Alt-89 finally dead ends at its parent road, the original US Highway 89. For miles, the road had run at the edge of the Vermilion Cliffs, the second step in the Grand Staircase. Had I turned right at the intersection, it would have continued to do so. But I was turning left, headed north, and as I paused at the crossroads, I tried to figure out where the heck US 89 went. It looked like it drove straight into the mountainside, and disappeared.
Well, it didn’t. Instead, US 89 climbed up the staircase, somehow finding a way to the top of the seemingly impassable mountain. It was a dramatic and exciting drive, as the road curved in and out around giant red rocks, hugging the hillside until it finally reached the top.
Just a few miles south of Page, there’s a turnoff that leads to a parking area, not far from the road. A trail promises a view of Horseshoe Bend, a dramatic twist in the Colorado River, carved deep into the Vermilion Cliffs step from out of which, just minutes ago, I had climbed. Sure it was hot (still around 106o if I recall correctly), but it seemed like one of those things everyone really should see.
I often wonder who decides where a road ends and a trail begins. This was one such place. The trail began at the bottom of an unnecessarily steep hill. Starting the 3/4 mile journey required immediate effort, climbing through the deep sand to the top. The road could have easily gone around this hill, I thought, ending with a parking area on the other side. But it didn’t, so I climbed.
Like that familiar law of physics, this trail was destined to go down, after it went up. I trudged through more sand, with an occasional patch of rocks to allow a slight break. At this point, I knew where I was headed…
… since all those people must’ve been staring at something.
After the long, hot hike, you finally receive your reward:
It’s a very impressive view, and if you’re not afraid of heights, you can walk right out to the edge.
As I stood here, I quickly observed two things about this viewpoint. One, late afternoon is not the best time to take pictures here. As the sun goes down, you’re staring almost directly at it. Second, Horseshoe Bend is very big, and very close: so close in fact, that you can’t take a picture of the whole thing, without an extremely wide angle lens.
You can, however, take some nice pictures of part of Horseshoe Bend.
And that’s it. There’s nothing else to see here, and nothing else to do but turn around and trudge up the same 3/4 mile path you just came down. The walk is long enough to give you time to wonder why you left your water bottle in the car, why they made the trail cross over thehighest point of the hill, and of course, why they didn’t just bring the road around, and build the darned parking lot at the edge of the gorge.
Glen Canyon Dam
It was already getting late, and I knew Zion was still a long distance away, but there was one more stop I had to make: the impressive Glen Canyon Dam, which holds back the Colorado River to form Lake Powell.

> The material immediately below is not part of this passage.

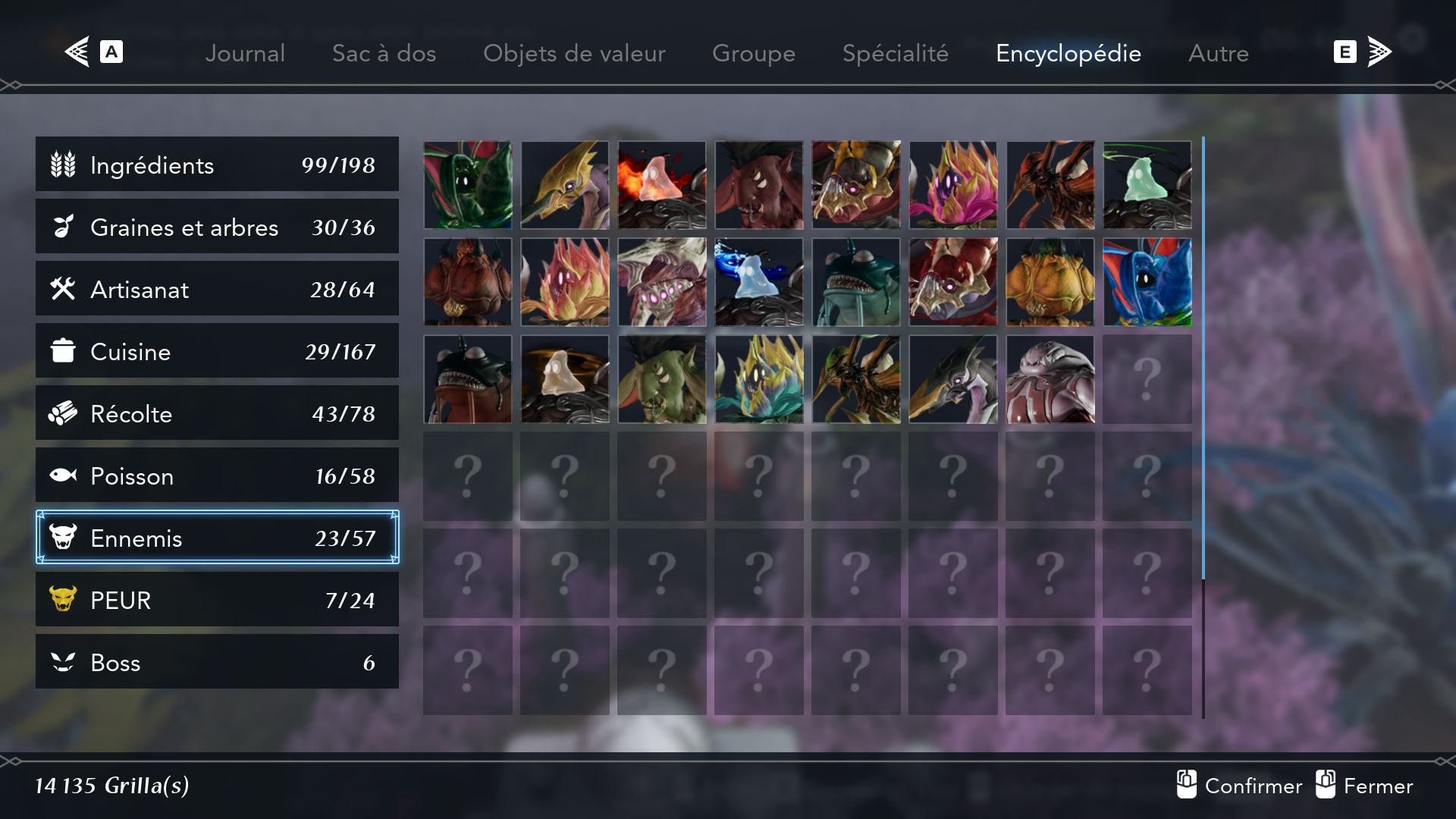Open the Spécialité tab
Image resolution: width=1456 pixels, height=819 pixels.
895,53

US 89 crosses the Colorado River just below the Glen Canyon Dam.
There’s a pedestrian walkway that allows you to safely gawk at this…
… the 1,560 foot wide, 587 foot high Glen Canyon Dam. Just like at Horseshoe Bend, my wide-angle lens wasn’t wide enough to capture it all in one picture.

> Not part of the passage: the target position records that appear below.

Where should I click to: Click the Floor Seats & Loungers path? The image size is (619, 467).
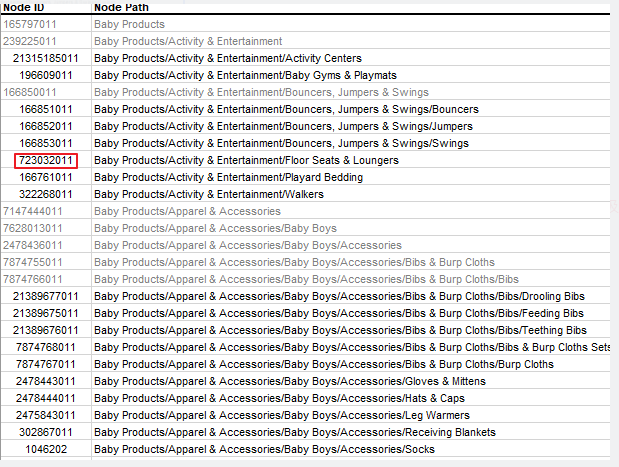pyautogui.click(x=246, y=160)
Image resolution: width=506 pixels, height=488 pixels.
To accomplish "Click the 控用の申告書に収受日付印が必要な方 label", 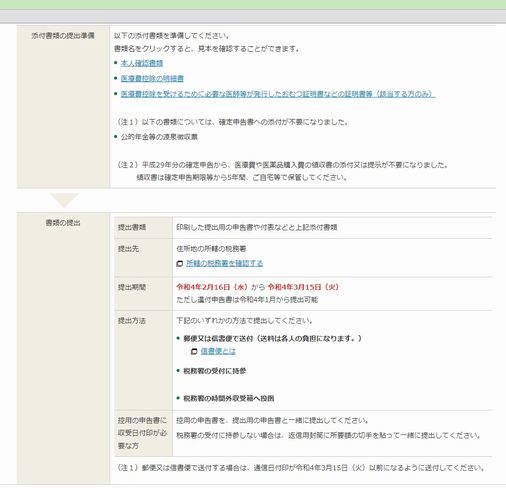I will point(142,433).
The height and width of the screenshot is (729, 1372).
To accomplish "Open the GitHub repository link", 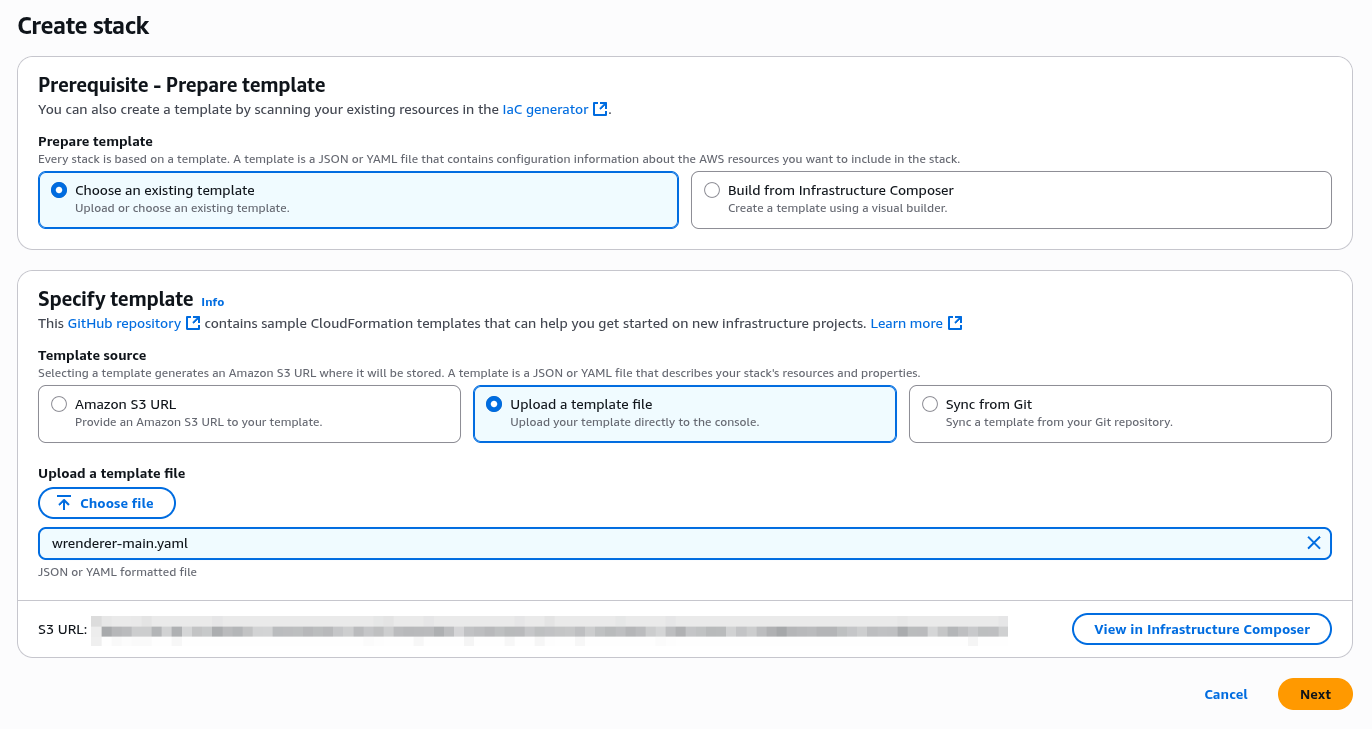I will point(124,323).
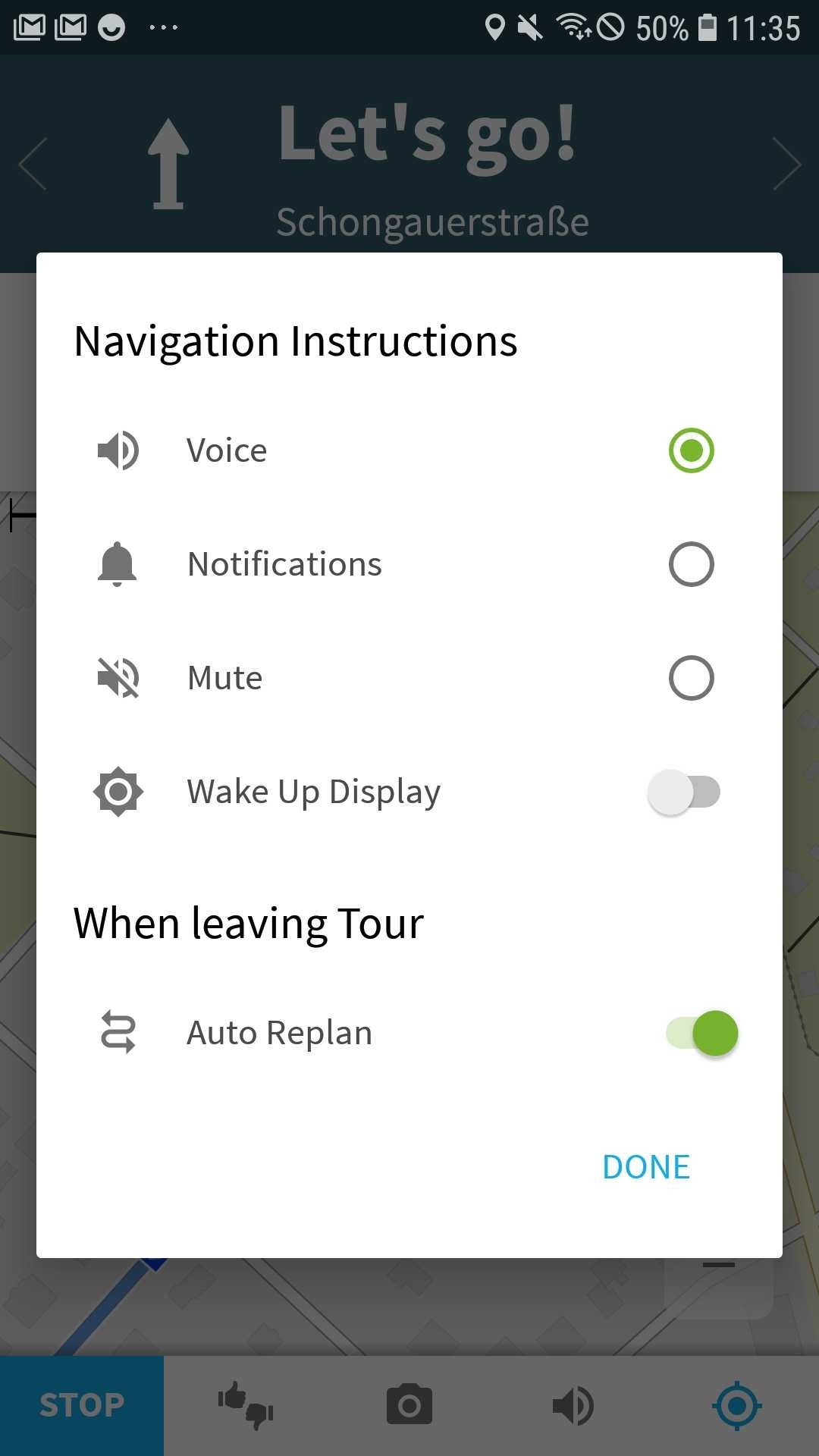The image size is (819, 1456).
Task: Click the Wake Up Display brightness icon
Action: pos(118,792)
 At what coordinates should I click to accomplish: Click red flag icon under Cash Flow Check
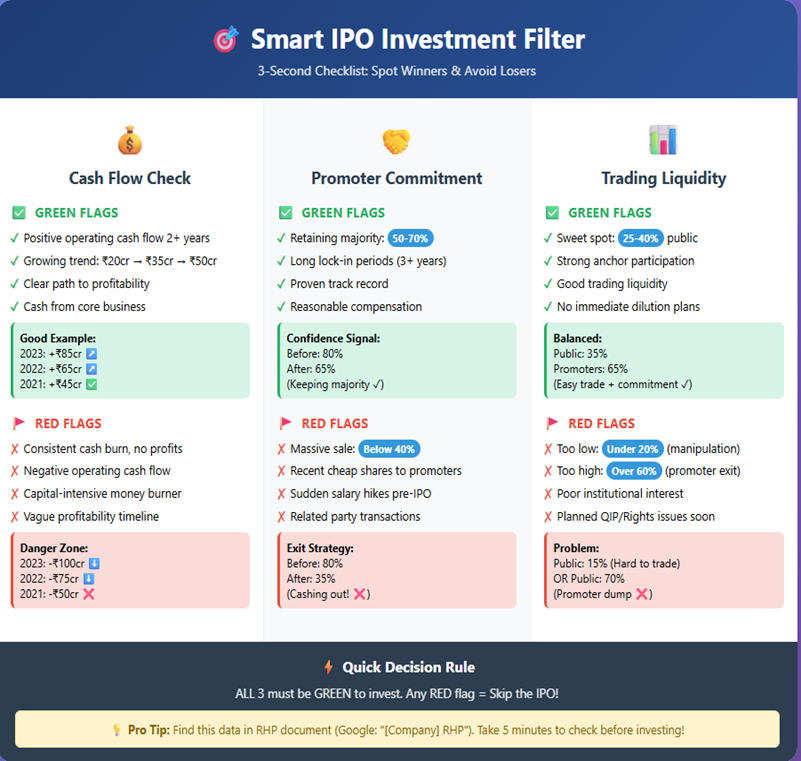point(18,423)
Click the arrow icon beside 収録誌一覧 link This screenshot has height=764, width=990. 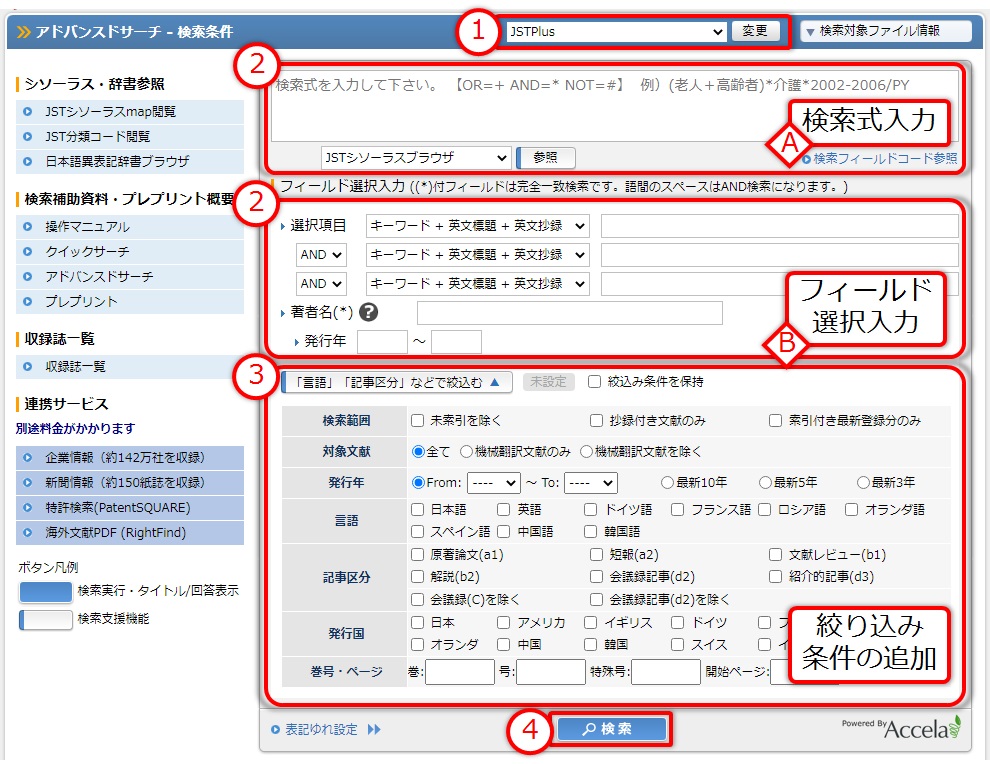coord(27,367)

There’s an expensive, fancy visitor’s center at the edge of the canyon, overlooking the dam. Most likely, quite a few of your tax dollars went to building it, so you’d better enjoy it… that is, if you can get in the front door.

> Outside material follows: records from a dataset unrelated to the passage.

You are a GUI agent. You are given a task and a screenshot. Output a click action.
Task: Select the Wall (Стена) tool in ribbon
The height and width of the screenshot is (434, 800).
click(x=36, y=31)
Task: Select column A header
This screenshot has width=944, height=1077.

Remarkably, the most frustrating moment of my entire trip–dealing with long security lines, metal detectors, and full body searches–didn’t happen at the airport. It happened right here at the visitor’s center. In order to enter the visitor’s center you must pass through security. Let me be clear. I didn’t say you had to pass through security to take a tour inside the dam, or cross the bridge in front of the dam. No, the threat-level-red precautions are all designed toprotect the visitor’s center!
I took my place in line, which stretched out the door for some reason. It was about 10 minutes before the building closed, and I wanted nothing more than to buy a magnet at the gift shop. An entire busload of foreign tourists had just queued up in front of me, all of whom, it seemed, could not understand the concept of removing your keys from your pocket. The line crept forward, until finally, the person in front of me tried to go through. The bell rang, and he was led off to the side for a one-on-one inspection. This gave me a moment to think about any possible piece of metal, anywhere on my body. I had removed it all, and awaited my moment to step through the detector. But no! One of the six or so guards held up a hand, and told me that I couldn’t go through until the previous guy came back from his pat-down, and successfully walked through the metal detector. In just five seconds, I could have been inside, but instead, I was told to stand there, for nearly ten minutes! And again, all of this was to ensure that a visitor’s center was secure. Once inside, I walked around, saw the entire facility, made my purchase in the gift shop, and was out the door, all in less time than it took just to walk inside.
Still shaking my head from the totally unnecessary security exercise, I drove on up US 89.
For a few minutes, as you drive away from Page, you’re treated to beautiful views of Lake Powell. These pictures really don’t do it justice. It’s other-worldly.
It does make you wonder, though, what it would look like here without the lake. Could those environmentalists be right? What amazing world lies underneath that flood of water? We’ll probably never know.